I've just scoured my bookmarks because I was certain I had kept the article but dang can't find it.... Gotta go back to my homework but I'll quickly share what I can remember and maybe it'd help you find more information:

If I remember it right, the article explained the Japanese view of homosexuality (almost think it was a wikipedia article...), and as you might know, the country's long and rich history is rife with homosexual relationships. It was normal for young men training to become samurai to be the lover of their older mentor. Parallel with ancient Greece, it was considered a healthy part of growing up as a man and learning sex, and it helped create a bond of love to reinforce fighters caring for their fellow man. Once a proper adult man, the promiscuity between the pupil and mentor would fade and the former would eventually look for a wife, etc.

In a sense, homosexual relationships, or maybe better said, bisexuality was a normal part of life. Blah blah. But, then the Westerners came and brought their values and views of homosexuality with them.
This in turn affected the Japanese view of the matter.
Whereas the Japanese way was more of a bisexuality evolving with life stages, westerners came with this concept of "men only attracted to other men", and also that these people were worthy of scorn. And while there is the stereotype of the effeminate gay men- the one that the westerners might think of first- there is also the one of the beefcakes gays, and of course the Drag Queens.

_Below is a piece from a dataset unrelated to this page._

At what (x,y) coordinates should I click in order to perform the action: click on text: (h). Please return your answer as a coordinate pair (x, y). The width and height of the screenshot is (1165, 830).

The Japanese already had the pretty, "effeminate" young men that take men lovers (and then maybe grow up out of it) concept normalized. But the Gay Beefcake Dude was a new stereotype. And those Lantern-Jawed Westerners dressing like women without having the androgynous quality of the young Japanese teen of their existing concept.
Therefore, because hilarious stereotypes are fun, came the view that homosexuals are Big Beefy Guys and the trope you mention about the Lantern-Jawed Drag Queen.

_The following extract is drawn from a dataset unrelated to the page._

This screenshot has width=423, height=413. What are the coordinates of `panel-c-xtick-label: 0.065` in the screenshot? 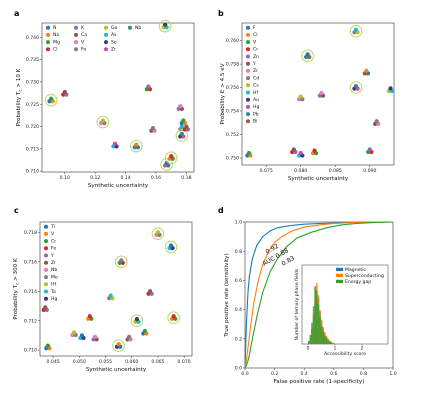 It's located at (158, 362).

Wow, that took way longer to type than I thought. Maybe looking for the articles would have been wiser. Oh well, I might have remembered stuff all sorts of wrong so if someone wants to do the research better, feel free! Good luck!
:D
posted by CelebrenIthil at 6:45 PM on October 12, 2011 [5 favorites]


Having watched quite a bit of anime, and living in an area where there are quite a few trannies (just off Belmont in Chicago), I'm wondering if it has something to do with visually communicating a stereotype in a way that is easiest to grok?

I mean, lets say you have an effeminate looking person in women's clothing. There may be some difficulty telling whether it is a man or woman, particularly given that the line can be quite blurred in some anime. By having a big hulking person with an unmistakably masculine jaw shape (ie. the lantern jaw), it is instantly obvious that this is not a woman, but a loud and proud tranny.
posted by Elminster24 at 7:25 PM on October 12, 2011


Regarding transvestism:

One of the laws put into place by the Shogunate made it illegal for women to perform on stage. So in Noh plays after that point, all the female parts were performed by men. Specific male actors came to specialize in those parts.

Maybe 30 years ago there was a National Geographic special about the "Living Treasures of Japan", certain people in Japan who are given a stipend by the government because they are experts in certain bodies of knowledge. One of the ones shown was a sword maker. Another was an old woman who hand-wove cloth out of hemp, which she dyed herself with a natural dye. And one of them was a rather famous Noh actor, a man, who did female parts.

It was amazing to watch him when in costume and in character. He had spend his life studying how women move and act, and had learned to capture the essence of it in his performance.

Out of character, in his own person, he didn't act effeminate as best I could determine. It was his profession, and he was really good at it. And those like him are famous and respected.
posted by Chocolate Pickle at 7:42 PM on October 12, 2011 [1 favorite]


Is that Dukes of Stratosphear reference I see?

I haven't started it yet, so I can't vouch for it as a work of scholarship and not a collection of personal essays, but maybe check out William T. Vollman's Kissing the Mask for some historical/cultural context?